On Wed, Dec 1, 2010 at 8:28 AM, Rob Latham <robl_at_[hidden]> wrote:
> On Mon, Nov 22, 2010 at 04:40:14PM -0700, James Overfelt wrote:
>> I have a small test case where a file created with MPI_File_open
>> is still open at the time MPI_Finalize is called. In the actual
>> program there are lots of open files and it would be nice to avoid the
>> resulting "Your MPI job will now abort." by either having MPI_Finalize
>> close the files or honor the error handler and return an error code
>> without an abort.
>> I've tried with with OpenMPI 1.4.3 and 1.5 with the same results.

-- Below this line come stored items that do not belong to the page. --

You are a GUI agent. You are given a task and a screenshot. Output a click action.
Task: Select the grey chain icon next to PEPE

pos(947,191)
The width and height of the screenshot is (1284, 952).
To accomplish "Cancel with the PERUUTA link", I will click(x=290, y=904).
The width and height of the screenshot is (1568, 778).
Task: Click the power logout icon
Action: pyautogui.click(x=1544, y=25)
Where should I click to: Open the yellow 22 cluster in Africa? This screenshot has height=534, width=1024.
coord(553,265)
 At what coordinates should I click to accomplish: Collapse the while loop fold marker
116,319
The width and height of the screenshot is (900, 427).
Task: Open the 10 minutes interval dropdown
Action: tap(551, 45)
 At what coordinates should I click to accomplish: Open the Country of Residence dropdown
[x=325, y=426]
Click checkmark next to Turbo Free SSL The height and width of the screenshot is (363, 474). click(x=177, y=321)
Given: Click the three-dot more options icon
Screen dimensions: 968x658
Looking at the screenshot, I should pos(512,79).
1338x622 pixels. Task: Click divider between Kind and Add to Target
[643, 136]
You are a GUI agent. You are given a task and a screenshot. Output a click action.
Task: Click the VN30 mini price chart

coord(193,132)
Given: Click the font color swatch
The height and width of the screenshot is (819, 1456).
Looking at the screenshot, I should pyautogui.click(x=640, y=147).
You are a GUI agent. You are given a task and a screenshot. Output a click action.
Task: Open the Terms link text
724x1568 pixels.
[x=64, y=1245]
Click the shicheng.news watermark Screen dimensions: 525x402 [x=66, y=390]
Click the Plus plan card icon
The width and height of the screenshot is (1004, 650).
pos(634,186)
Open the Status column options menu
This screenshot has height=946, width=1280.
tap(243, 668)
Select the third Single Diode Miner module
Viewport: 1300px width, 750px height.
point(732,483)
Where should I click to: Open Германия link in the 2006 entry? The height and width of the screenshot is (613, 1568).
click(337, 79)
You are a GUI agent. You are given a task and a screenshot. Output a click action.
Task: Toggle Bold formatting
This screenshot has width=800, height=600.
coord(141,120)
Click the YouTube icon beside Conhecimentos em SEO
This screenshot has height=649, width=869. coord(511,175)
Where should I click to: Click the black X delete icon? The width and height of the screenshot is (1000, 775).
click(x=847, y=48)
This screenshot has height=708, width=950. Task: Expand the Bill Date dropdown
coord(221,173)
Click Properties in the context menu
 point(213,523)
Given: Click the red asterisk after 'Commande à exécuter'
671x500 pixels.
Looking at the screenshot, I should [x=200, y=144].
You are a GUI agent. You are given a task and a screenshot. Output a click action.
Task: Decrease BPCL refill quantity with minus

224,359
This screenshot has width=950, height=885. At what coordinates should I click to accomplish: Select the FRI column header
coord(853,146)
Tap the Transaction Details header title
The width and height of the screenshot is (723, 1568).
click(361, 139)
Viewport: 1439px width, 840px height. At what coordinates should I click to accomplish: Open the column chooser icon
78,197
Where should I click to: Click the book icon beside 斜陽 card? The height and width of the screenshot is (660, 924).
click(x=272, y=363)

>> Attached are the configure, compile and source files and the whole
>> program follows.
> under MPICH2, this simple test program does not abort. You leak a lot
> of resources (e.g. info structure allocated is not freed) but it
> sounds like you are well aware of that.
> under openmpi, this test program fails because openmpi is trying to
> help you out. I'm going to need some help from the openmpi folks
> here, but the backtrace makes it look like MPI_Finalize is setting the
> "no more mpi calls allowed" flag, and then goes and calls some mpi
> routines to clean up the opened files:
> Breakpoint 1, 0xb7f7c346 in PMPI_Barrier () from /home/robl/work/soft/openmpi-1.4/lib/libmpi.so.0
> (gdb) where
> #0 0xb7f7c346 in PMPI_Barrier () from /home/robl/work/soft/openmpi-1.4/lib/libmpi.so.0
> #1 0xb78a4c25 in mca_io_romio_dist_MPI_File_close () from /home/robl/work/soft/openmpi-1.4/lib/openmpi/mca_io_romio.so
> #2 0xb787e8b3 in mca_io_romio_file_close () from /home/robl/work/soft/openmpi-1.4/lib/openmpi/mca_io_romio.so
> #3 0xb7f591b1 in file_destructor () from /home/robl/work/soft/openmpi-1.4/lib/libmpi.so.0
> #4 0xb7f58f28 in ompi_file_finalize () from /home/robl/work/soft/openmpi-1.4/lib/libmpi.so.0
> #5 0xb7f67eb3 in ompi_mpi_finalize () from /home/robl/work/soft/openmpi-1.4/lib/libmpi.so.0
> #6 0xb7f82828 in PMPI_Finalize () from /home/robl/work/soft/openmpi-1.4/lib/libmpi.so.0
> #7 0x0804f9c2 in main (argc=1, argv=0xbfffed94) at file_error.cc:17
> Why is there an MPI_Barrier in the close path? It has to do with our
> implementation of shared file pointers. If you run this test on a file system
> that does not support shared file pointers ( PVFS, for example), you might get
> a little further.
> So, I think the ball is back in the OpenMPI court: they have to
> re-jigger the order of the destructors so that closing files comes a
> little earlier in the shutdown process.
Thank you, that is the answer I was hoping for: I'm not crazy and
it should be an easy fix. I'll look through the OpenMPI source code
and maybe suggest a fix.